Analysis: Recovery is not yet being felt in rural areas

‘You can see the impact of recession in towns, just by how many people are idle’

Pat Spillane near his home in Kenmare, Co Kerry. “I think rural Ireland is now on the political agenda, for the first time possibly ever.” Photograph: Don MacMonagle

Pat Spillane near his home in Kenmare, Co Kerry. “I think rural Ireland is now on the political agenda, for the first time possibly ever.” Photograph: Don MacMonagle

 

Pat Spillane works with the Commission for the Economic Development of Rural Areas.

“I still see a two-tier economy in Ireland, with the gap between urban and rural recovery. The improvements in the economy haven’t really trickled through to the rural areas yet,” he says.

“But for the first time, I feel there is a focus on rural Ireland at a political level. I think rural Ireland is now on the political agenda, for the first time possibly ever.

“The national broadband plan has ferocious potential for rural Ireland, but it’s vital that there will be a timeline for it. Broadband could be as significant for rural Ireland now as electrification was when it came in. That’s what will help recovery.”

Different speeds

Mark Fielding

“The country is going at about three different speeds, and it depends on how you slice it. The Pale is in post-recession, but if you go down to Abbeyleix or further down to the midlands, the signals are not as big as in Dublin,” he says.

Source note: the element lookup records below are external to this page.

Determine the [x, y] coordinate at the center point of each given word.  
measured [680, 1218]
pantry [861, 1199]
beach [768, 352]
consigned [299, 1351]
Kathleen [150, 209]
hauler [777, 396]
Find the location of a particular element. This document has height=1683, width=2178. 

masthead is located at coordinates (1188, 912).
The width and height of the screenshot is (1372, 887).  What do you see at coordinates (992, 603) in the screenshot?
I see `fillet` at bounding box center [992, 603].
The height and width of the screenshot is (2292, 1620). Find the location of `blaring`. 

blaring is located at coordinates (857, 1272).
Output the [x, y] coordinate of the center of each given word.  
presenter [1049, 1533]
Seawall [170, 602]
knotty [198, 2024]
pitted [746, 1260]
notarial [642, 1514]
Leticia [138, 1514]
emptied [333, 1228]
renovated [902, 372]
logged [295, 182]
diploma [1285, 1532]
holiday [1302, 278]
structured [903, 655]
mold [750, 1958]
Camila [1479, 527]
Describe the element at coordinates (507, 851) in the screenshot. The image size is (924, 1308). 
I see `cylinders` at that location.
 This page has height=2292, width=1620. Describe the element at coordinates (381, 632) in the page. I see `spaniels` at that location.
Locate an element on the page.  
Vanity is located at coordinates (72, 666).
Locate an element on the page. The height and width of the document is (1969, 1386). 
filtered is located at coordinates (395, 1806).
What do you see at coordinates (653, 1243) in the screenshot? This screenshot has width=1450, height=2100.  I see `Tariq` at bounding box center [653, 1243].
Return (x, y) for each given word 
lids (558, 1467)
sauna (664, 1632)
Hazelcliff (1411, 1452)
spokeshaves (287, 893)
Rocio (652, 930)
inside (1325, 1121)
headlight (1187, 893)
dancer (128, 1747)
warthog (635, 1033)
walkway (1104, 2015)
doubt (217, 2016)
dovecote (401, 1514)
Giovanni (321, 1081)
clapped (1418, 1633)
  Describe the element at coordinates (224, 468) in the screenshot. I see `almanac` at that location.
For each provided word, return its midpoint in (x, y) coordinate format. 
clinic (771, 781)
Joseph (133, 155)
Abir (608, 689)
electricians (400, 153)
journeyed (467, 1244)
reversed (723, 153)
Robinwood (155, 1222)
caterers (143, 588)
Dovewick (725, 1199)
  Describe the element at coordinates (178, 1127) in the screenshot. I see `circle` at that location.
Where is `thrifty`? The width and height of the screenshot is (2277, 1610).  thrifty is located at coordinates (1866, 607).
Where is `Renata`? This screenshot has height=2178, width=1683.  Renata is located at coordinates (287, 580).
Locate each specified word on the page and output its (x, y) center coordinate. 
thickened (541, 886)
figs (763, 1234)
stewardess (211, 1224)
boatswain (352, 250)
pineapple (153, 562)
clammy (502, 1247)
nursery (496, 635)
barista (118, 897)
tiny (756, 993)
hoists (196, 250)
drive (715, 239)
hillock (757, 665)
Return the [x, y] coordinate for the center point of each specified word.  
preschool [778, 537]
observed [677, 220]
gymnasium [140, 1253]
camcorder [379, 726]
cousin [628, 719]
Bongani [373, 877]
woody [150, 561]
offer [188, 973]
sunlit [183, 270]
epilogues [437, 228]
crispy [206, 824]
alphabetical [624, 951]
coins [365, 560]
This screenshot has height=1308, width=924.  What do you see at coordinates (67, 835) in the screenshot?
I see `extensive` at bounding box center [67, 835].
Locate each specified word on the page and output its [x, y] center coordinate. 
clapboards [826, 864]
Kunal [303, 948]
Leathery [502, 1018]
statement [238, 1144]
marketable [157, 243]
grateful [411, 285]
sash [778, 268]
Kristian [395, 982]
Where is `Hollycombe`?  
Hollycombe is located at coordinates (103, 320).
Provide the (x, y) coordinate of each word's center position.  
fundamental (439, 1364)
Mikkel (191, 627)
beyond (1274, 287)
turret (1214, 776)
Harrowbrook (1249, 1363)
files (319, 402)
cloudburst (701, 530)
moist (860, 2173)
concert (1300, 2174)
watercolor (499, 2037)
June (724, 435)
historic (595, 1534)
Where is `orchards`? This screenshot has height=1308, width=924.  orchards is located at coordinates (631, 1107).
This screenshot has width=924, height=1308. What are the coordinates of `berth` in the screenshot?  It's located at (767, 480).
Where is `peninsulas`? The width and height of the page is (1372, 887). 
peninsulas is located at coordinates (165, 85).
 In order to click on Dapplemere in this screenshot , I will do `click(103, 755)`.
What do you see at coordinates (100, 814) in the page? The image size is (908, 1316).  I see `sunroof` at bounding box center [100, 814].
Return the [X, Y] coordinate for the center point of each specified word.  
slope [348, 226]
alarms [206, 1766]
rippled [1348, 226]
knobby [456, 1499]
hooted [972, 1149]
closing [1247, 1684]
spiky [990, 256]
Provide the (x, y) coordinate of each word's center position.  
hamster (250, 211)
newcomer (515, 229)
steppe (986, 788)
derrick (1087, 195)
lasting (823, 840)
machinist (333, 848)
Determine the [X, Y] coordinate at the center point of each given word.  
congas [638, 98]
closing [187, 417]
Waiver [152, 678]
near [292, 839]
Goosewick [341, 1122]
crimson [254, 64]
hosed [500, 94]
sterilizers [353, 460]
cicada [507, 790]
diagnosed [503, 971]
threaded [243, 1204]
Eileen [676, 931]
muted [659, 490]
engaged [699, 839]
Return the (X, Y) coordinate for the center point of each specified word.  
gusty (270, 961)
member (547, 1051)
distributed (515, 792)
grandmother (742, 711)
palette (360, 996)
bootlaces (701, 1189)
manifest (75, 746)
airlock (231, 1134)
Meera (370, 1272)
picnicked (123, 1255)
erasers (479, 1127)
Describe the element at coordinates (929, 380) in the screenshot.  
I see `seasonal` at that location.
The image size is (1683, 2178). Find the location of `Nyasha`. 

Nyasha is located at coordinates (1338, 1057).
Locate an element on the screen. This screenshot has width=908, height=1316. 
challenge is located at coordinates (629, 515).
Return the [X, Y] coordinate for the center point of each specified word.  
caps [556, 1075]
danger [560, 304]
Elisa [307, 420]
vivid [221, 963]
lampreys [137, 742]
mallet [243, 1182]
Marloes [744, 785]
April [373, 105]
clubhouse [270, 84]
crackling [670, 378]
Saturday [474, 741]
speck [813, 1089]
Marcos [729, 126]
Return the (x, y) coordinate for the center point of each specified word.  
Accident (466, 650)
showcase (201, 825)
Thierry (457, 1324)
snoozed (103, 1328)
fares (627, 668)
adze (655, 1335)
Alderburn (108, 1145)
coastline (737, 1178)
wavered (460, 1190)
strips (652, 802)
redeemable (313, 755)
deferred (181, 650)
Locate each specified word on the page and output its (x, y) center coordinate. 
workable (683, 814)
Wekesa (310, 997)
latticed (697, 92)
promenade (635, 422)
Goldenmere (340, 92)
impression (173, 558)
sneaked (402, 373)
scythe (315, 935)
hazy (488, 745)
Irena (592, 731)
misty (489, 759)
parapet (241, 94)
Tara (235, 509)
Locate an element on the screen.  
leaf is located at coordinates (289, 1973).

“If you look at the GDP figures for the country with Ibec sunglasses on, yes, we’re all out of recession. But it’s not true for the people I represent. They are not ringing up their tills. Volume of sales has started to move up a little bit, but value is trailing behind. People are selling at lower margins than in the past.

“When you drive down the main street in rural Ireland, you can see that the shops that are still closed are like badly broken teeth in the face of a small town. It is very hard for those closed businesses to be picked up and opened again.

“There are so many pubs that don’t open until late in the evening or are closed altogether. Even where small shops are still open, lots of them only open for a few hours. In the past, you’d have shops like the grocery open for 10 hours a day with a full staff. Now a lot of them are empty in the afternoons, during the graveyard shift between 2pm and 4.30pm, when you’d only have maybe one person in the shop.

“You can see the impact of recession in towns, just by how many people are idle in the town, because they have no work. You can also see the difference from 20 years ago in a lot of towns, where those between 19 and 30 are no longer visible. They’re gone.”

Cathal O’Donoghue is head of the Rural Economy and Development Programme at Teagasc.

“We are officially three years in recovery. Since the crash, Dublin and areas around it have seen the biggest increases in employment, but the west and midwest are still down, so there is a bit of a divide.

“People are saying anecdotally that things have improved the most in the east coast, but those places furthest away from cities have seen least reduction of unemployment.

“There are 1.5 million people living outside the five big urban centres. In urban areas, the unemployment rate is less than 20 per cent of households with two adults of working age. In small towns – population over 5,000 – the unemployment rate for two adults in a household is one-third. That is a real social problem. Everything is magnified with unemployment.

“The first challenge is to get people back to work. But then we also have to try and to do something about these rural households where there is unemployment, because if we don’t they are looking at long-term poverty.”